Verfahren in Den Haag

Kommentar: Gericht auf dem Prüfstand

In diesem Prozess geht es um viel - nicht nur für den Angeklagten. Sondern auch für den Internationalen Strafgerichtshof in Den Haag selbst.

Es war ein überaus geschickter Schachzug der kenianischen Führung, das Verfahren gegen Vizepräsident Ruto zu instrumentalisieren, um an das Selbstbewusstsein Afrikas zu appellieren. Tatsächlich hat der Hof über Jahre hinweg vor allem Politiker dieses Kontinents in Visier genommen. Daran war nicht nur der frühere Chef-ankläger Okampo Schuld, der nach vielen Anlaufproblemen den ersten Beschuldigten, den er kriegen konnte, auch vor den Hof zerrte. Viel zu wenig ist bekannt, dass die Vereinten Nationen selbst Anklagen nach Den Haag überweisen.

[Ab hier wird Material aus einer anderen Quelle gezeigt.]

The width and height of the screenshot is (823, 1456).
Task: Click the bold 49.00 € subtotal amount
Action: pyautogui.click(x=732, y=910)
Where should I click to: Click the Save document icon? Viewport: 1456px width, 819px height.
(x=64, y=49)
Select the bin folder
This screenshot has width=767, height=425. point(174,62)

Dennoch spiegelt die vermeintliche Schieflage die Realität wieder. In kaum einem anderen Teil der Erde fanden in den vergangenen Jahrzehnten vergleichbare Verbrechen gegen die Menschlichkeit in diesem Ausmaß statt. Das mag Afrikas aufstrebender politischer Elite nicht gefallen, weil sie nur allzu gerne auf die „Gnade der späten Geburt“ pocht. Doch die Staaten dieses Kontinents werden nicht zur Ruhe kommen, solange die Vergangenheit nicht aufgearbeitet wurde. Das ist ihre Chance. Den Haag ist dabei eine unverzichtbare Hilfe.

Trotzdem muss sich das Gericht gegen den Vorwurf wehren, ein zahnloser Tiger zu sein. Bis heute haben wichtige Staaten wie die USA, Russland, der Iran oder Israel das Protokoll nicht unterschrieben, mit dem sie die Weltgerichtsbarkeit anerkennen würden. Das ist der eigentliche Grund für die große Unzufriedenheit mit der Arbeit der rund 1 000 Mitarbeiter in Den Haag. Sie müssen sich anhören, dass sie die Kleinen verurteilen, aber die Großen laufen lassen.

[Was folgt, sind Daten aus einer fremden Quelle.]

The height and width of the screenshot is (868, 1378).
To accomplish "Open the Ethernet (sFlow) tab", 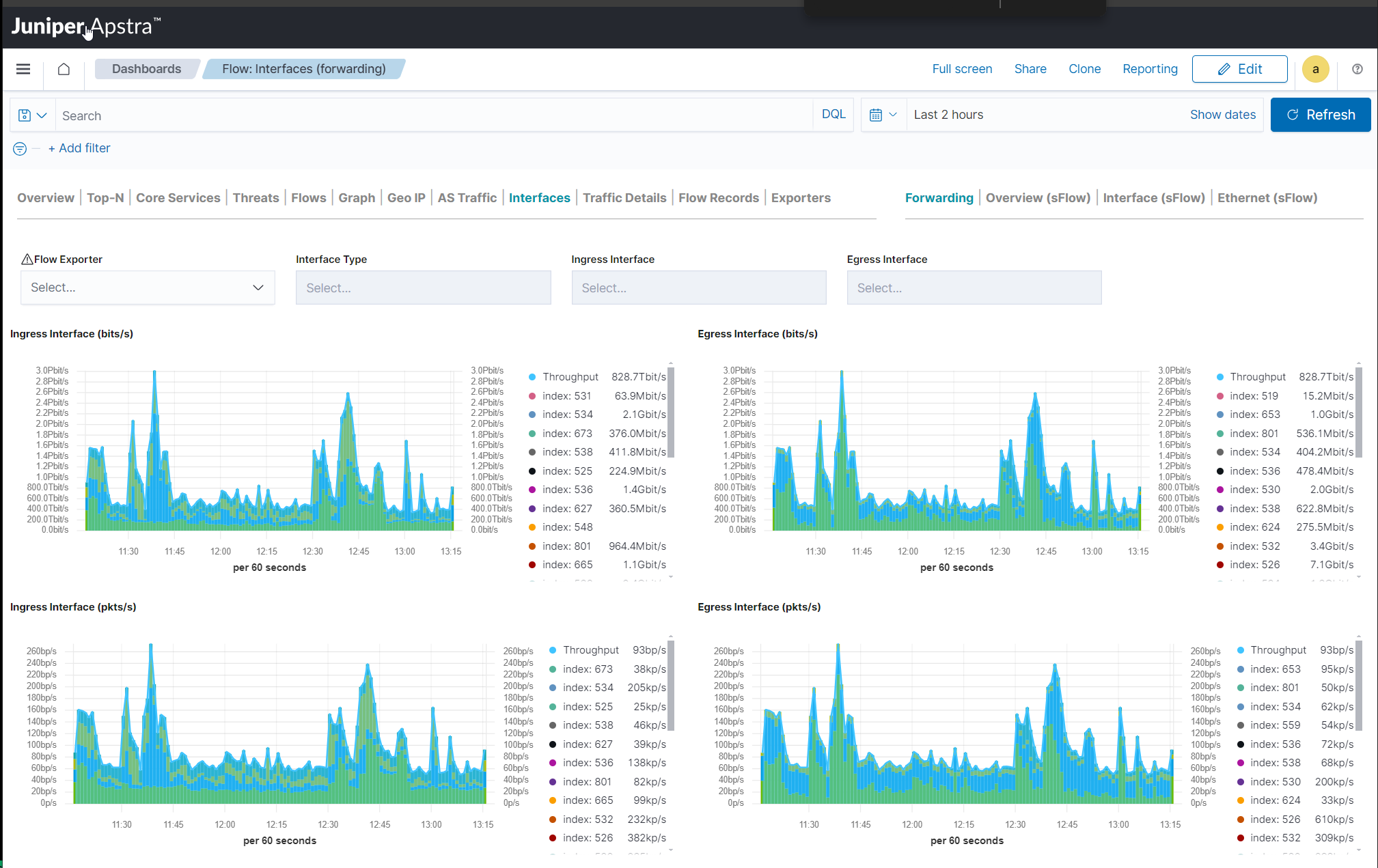I will (1267, 197).
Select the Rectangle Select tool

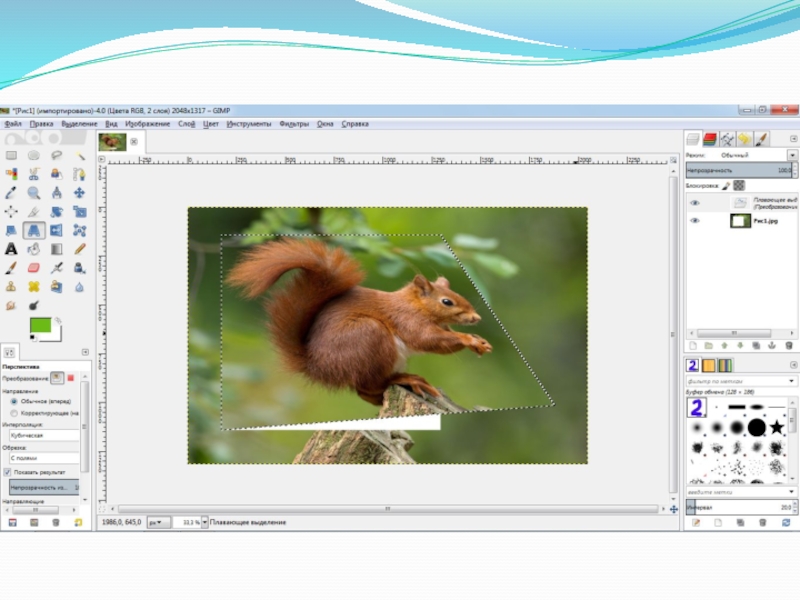[11, 156]
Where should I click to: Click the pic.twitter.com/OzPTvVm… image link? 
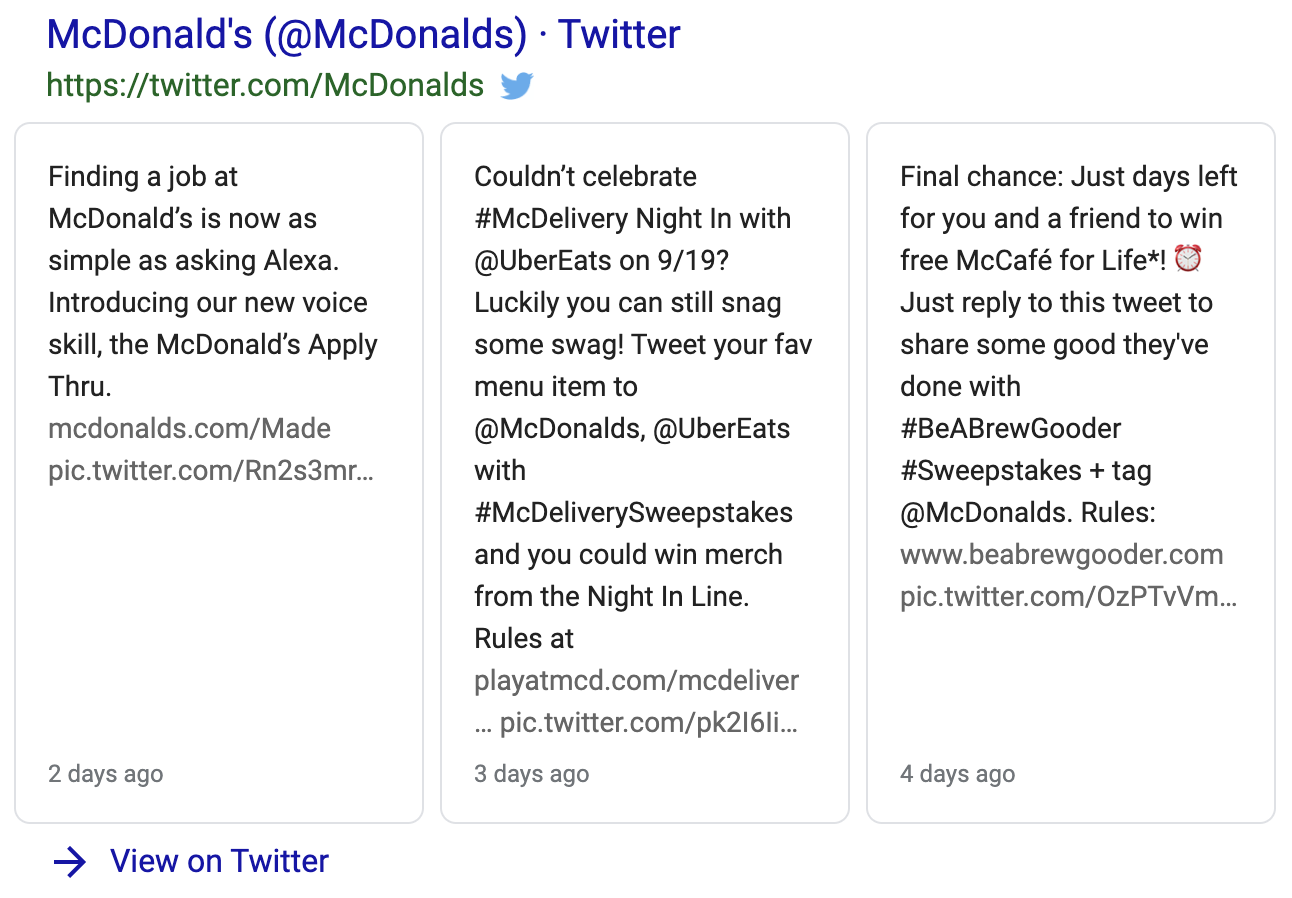pos(1068,597)
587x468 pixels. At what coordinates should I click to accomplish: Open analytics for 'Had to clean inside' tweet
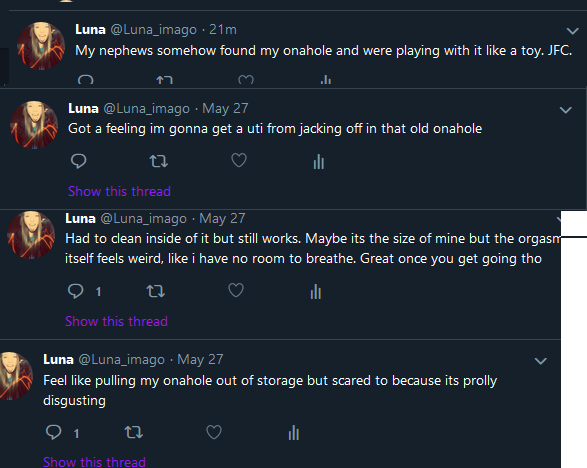(x=316, y=291)
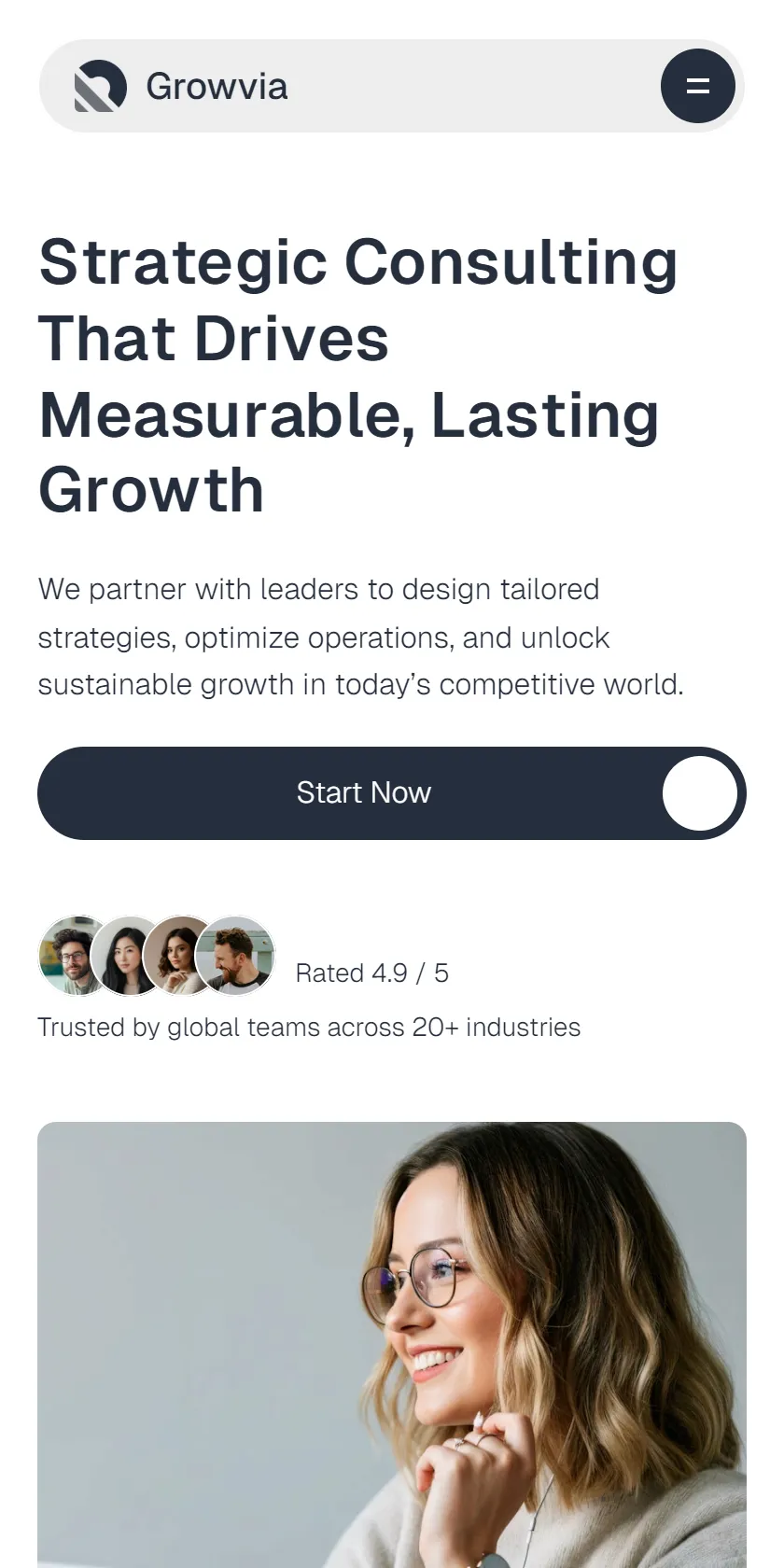
Task: Select the second avatar, dark-haired woman
Action: pos(131,956)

Zwar ist eine solche Beschuldigung Unfug, weil es für die Opfer keinen Unterschied macht, wer ihre Söhne, Töchter, Frauen, Männer umgebracht hat. Richtig aber ist, dass die Verbrechen auch in anderen Ländern wie Tschetschenien, im arabischen Raum, in Lateinamerika oder Asien verurteilt werden müssen, wenn man wirklich Gerechtigkeit will. Doch dafür scheint es auch elf Jahre nach der Gründung des Weltgerichtes noch zu früh zu sein.